The virus is still elevated and widespread in most of the states, territories, and the District of Columbia. Only the U.S. Virgin Islands reported no cases.
Some 21,279 laboratory-confirmed, influenza-associated hospitalizations were reported between October 1, 2017, and February 17, 2018, according to the CDC.
The four most prevalent flu strains include the H3N2, or the “Aussie flu” because of its spread last winter in Australia; the HINI, or “swine flu”; the “B/Yamagata,” or Japanese flu; and the “B/Victoria” flu.
The Daily Mail reported:
Last week, there were half as many new cases of H3N2 as the week before, but the strain’s decline is “basically mirroring the increase in influenza B,” says CDC spokesperson Kristen Nordlund.
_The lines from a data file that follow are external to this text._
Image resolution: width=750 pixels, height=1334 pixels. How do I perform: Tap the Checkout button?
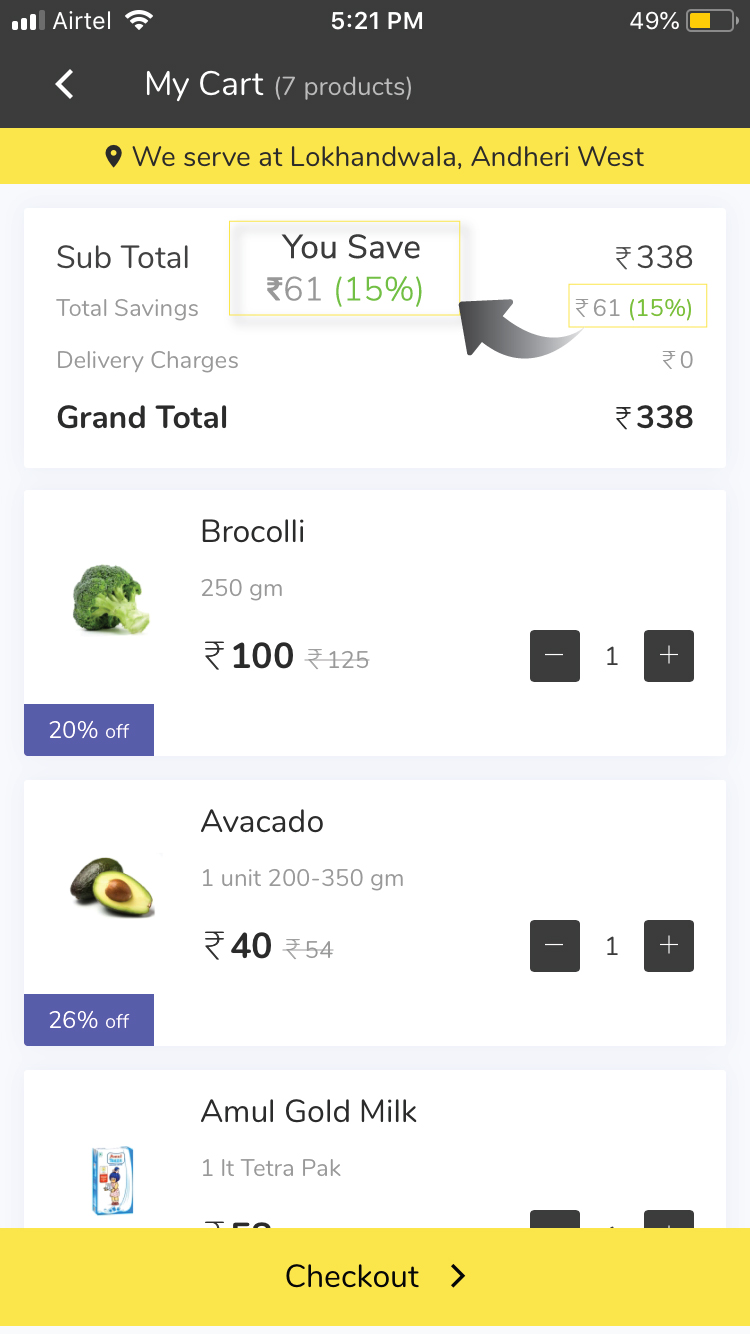(375, 1276)
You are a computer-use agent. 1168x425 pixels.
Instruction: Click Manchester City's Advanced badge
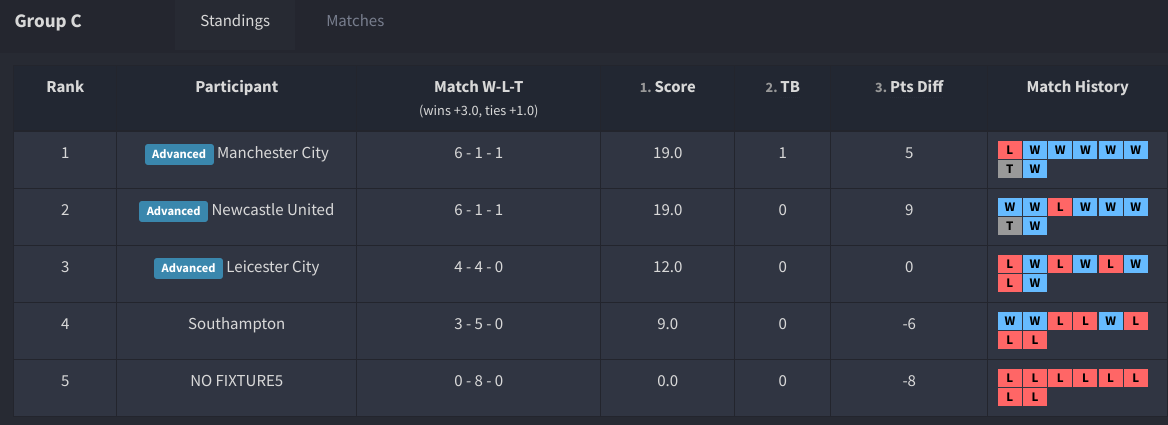click(x=179, y=154)
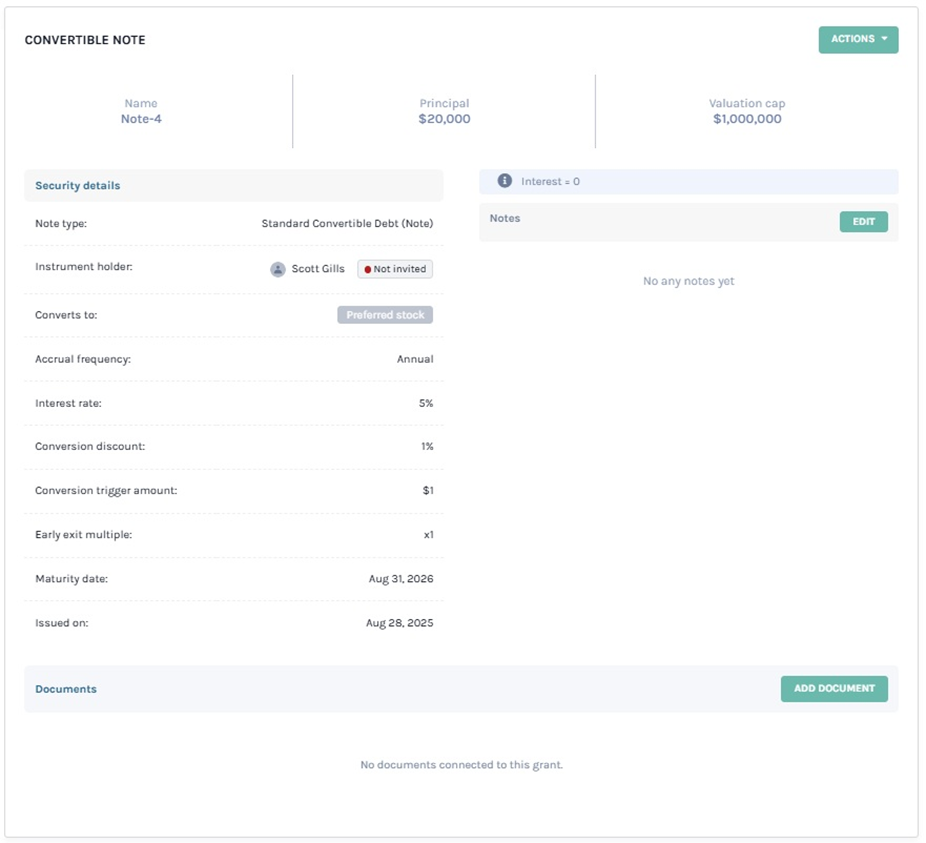Click the Notes panel header label
Viewport: 926px width, 843px height.
point(505,218)
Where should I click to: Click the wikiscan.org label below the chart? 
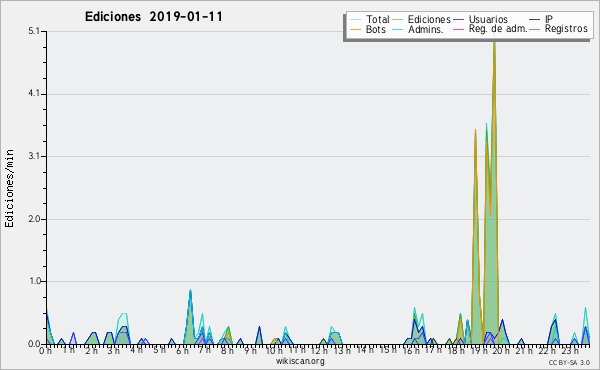300,361
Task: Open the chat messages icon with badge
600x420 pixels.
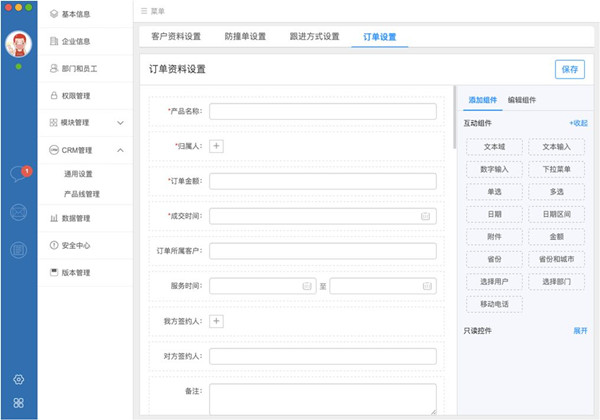Action: [18, 175]
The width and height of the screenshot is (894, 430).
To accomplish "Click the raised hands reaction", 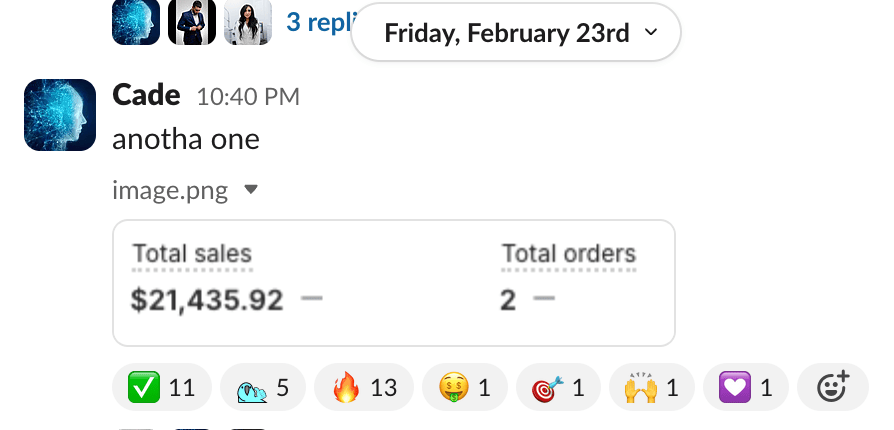I will click(x=651, y=387).
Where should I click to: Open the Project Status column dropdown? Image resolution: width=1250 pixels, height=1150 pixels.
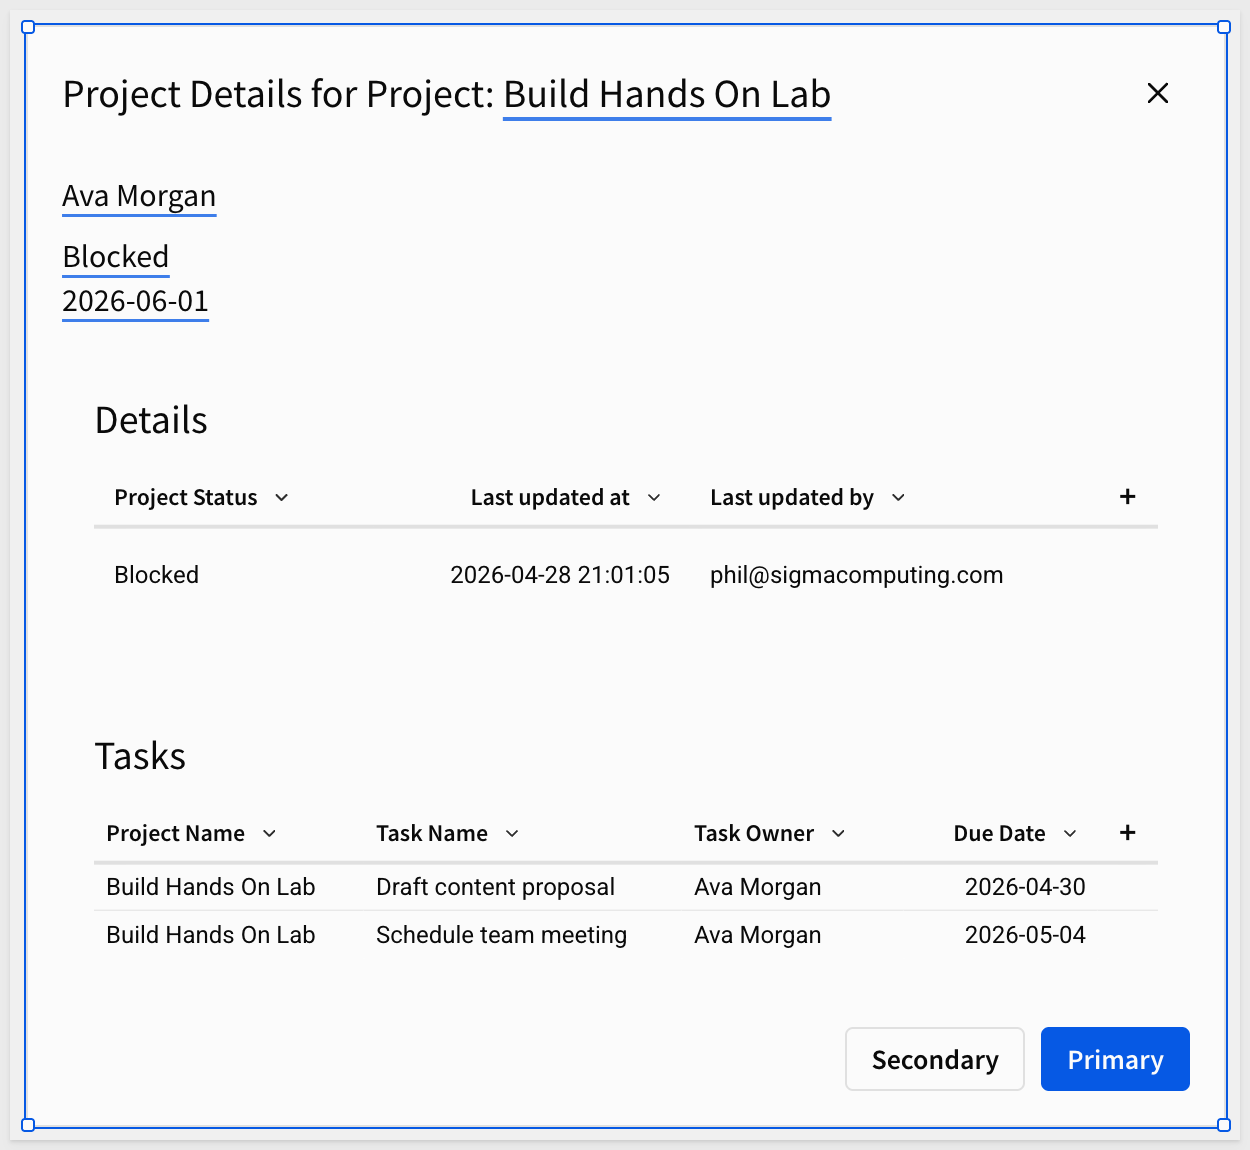click(282, 498)
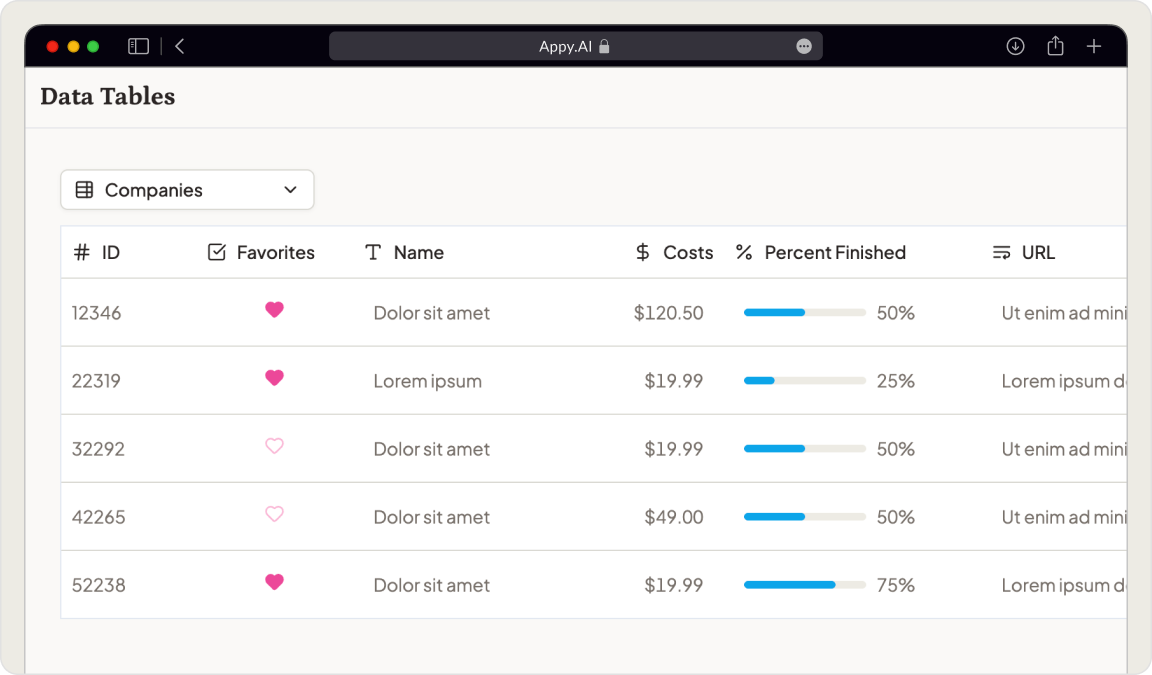Click the table grid icon beside Companies
1152x675 pixels.
click(x=85, y=190)
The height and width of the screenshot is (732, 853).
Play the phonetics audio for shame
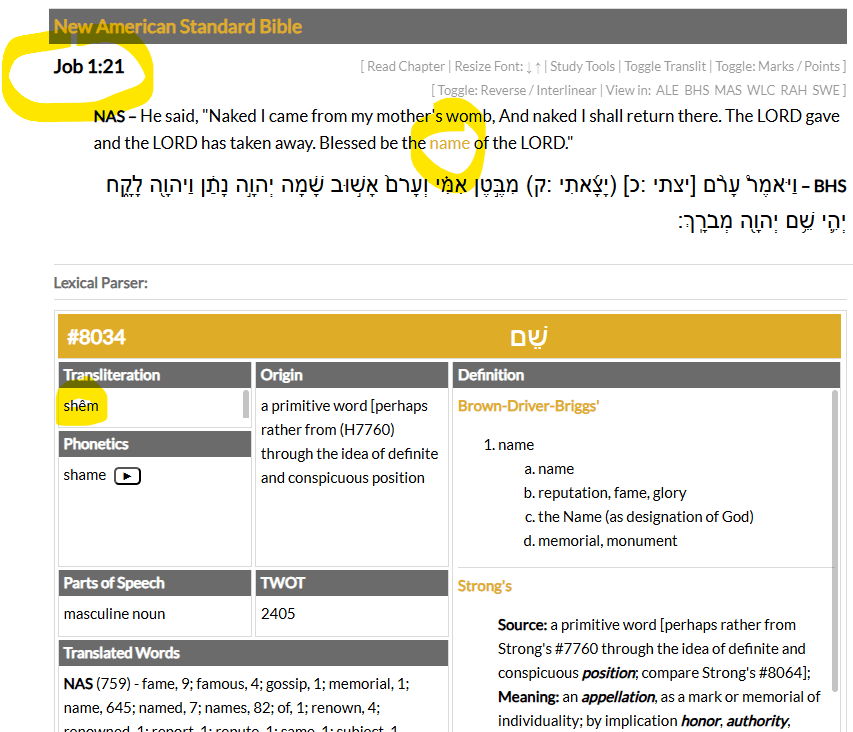pyautogui.click(x=127, y=476)
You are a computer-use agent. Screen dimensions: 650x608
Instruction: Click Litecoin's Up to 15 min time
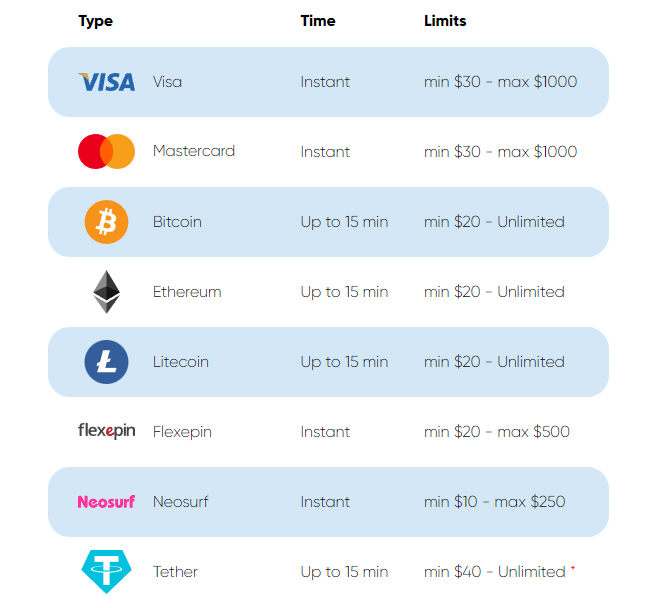pos(344,362)
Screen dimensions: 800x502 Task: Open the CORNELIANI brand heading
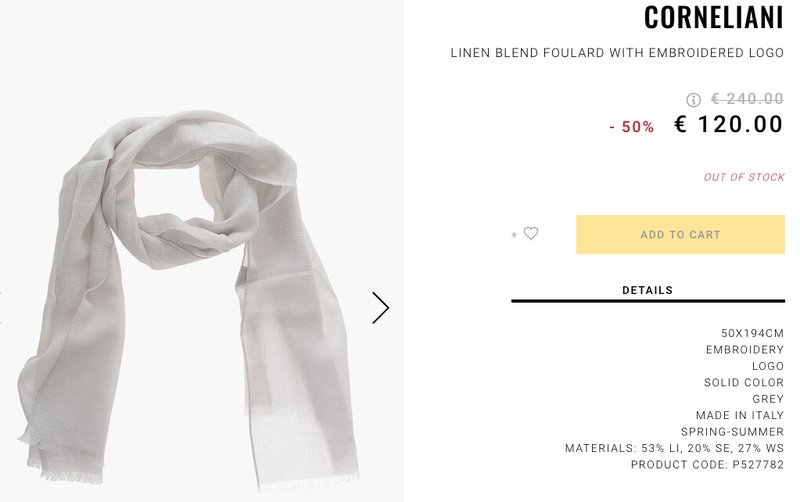click(x=714, y=17)
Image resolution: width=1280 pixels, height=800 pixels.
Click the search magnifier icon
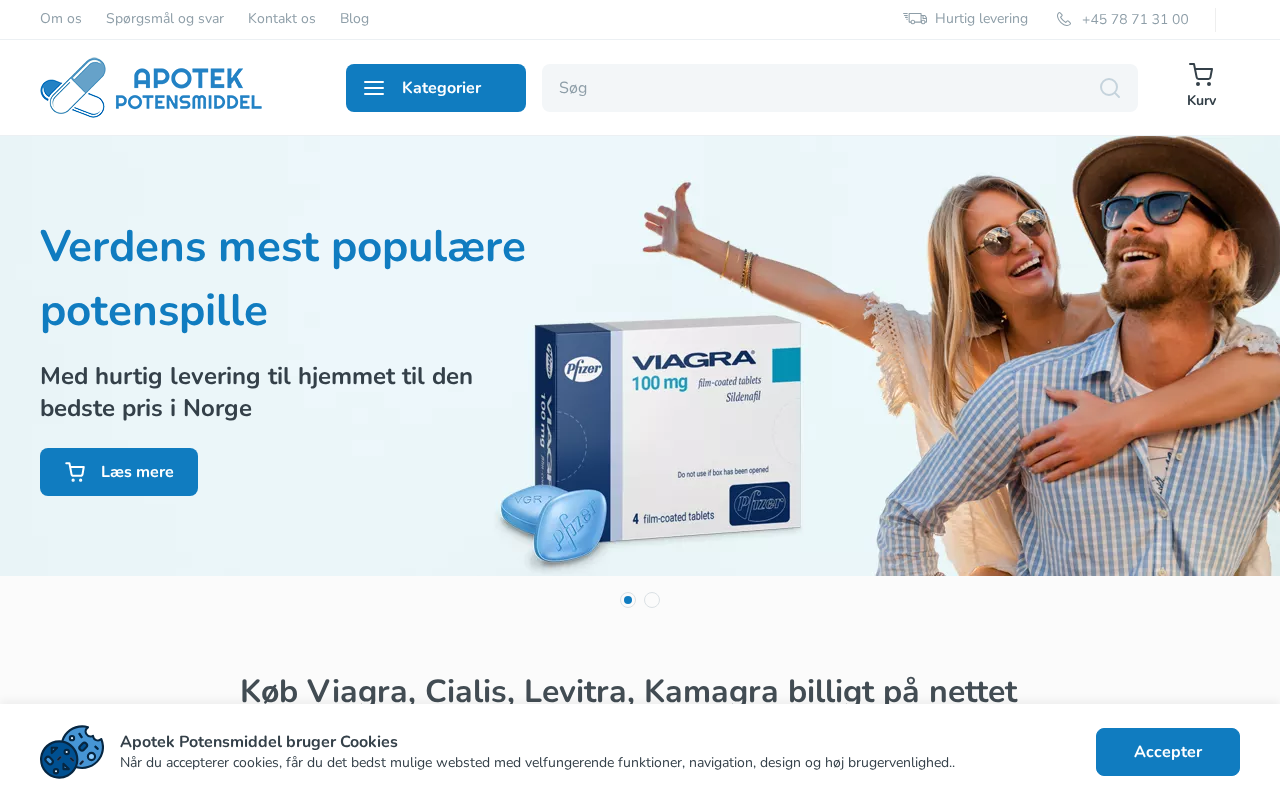[x=1110, y=88]
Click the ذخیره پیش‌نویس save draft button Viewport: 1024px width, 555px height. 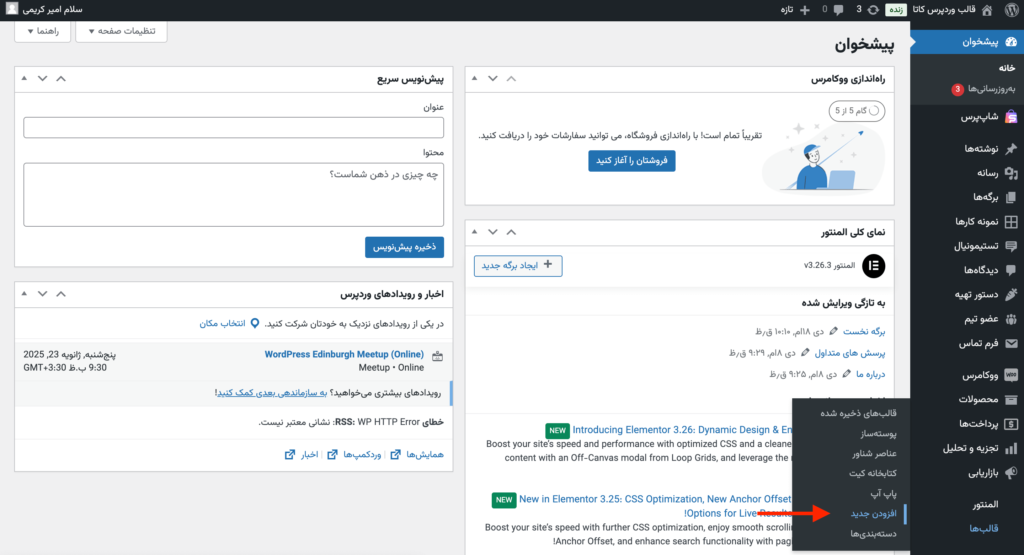coord(404,246)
B viruses are equally as dangerous as the A strain, causing the same symptoms that can lead to deadly complications, including pneumonia and sepsis.
So far, 29 children’s deaths have been traced to the rising B strains, which is “still about a third of the deaths, so [B] can also be troublesome for children,” Nordlund says.
The Mail also included profiles and photos of some of those who have died from the flu this season, ranging from a 4-year-old boy with an underlying health condition to healthy and fit adults.
Despite the declines in the CDC’s latest data and reports that this year’s vaccine is only about 36 percent effective in preventing the flu, U.S. health officials are still urging people to get one.